| Directions for this task |
Show each line of the listing in which the word "grid" occurs.
START Extracted records
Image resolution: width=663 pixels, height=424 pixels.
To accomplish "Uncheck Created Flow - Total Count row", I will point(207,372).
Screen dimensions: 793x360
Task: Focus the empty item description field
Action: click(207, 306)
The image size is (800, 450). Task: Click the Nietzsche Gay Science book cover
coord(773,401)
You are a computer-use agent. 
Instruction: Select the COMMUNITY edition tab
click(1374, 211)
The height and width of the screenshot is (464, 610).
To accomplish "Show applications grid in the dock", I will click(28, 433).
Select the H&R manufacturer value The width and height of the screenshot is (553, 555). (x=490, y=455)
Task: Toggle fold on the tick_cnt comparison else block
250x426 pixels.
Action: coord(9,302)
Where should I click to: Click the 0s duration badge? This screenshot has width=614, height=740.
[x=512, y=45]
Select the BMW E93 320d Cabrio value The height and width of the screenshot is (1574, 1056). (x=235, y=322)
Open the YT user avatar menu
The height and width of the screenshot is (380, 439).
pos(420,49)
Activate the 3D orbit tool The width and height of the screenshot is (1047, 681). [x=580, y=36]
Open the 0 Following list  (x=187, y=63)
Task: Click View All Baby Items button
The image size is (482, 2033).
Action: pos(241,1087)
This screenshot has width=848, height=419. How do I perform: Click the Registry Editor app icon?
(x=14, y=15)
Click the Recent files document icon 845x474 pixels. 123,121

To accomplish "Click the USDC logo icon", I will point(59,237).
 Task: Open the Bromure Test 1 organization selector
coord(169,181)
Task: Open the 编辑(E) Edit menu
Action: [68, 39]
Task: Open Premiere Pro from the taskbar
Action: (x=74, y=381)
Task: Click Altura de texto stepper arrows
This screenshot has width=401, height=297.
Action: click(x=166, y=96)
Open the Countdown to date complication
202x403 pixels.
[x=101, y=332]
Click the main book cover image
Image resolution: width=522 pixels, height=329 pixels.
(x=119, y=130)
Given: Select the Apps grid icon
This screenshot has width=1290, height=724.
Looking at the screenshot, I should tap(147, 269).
END Extracted records
| Solution to the problem |
To accomplish "Show applications grid in the dock", I will click(28, 433).
Given: Select the Apps grid icon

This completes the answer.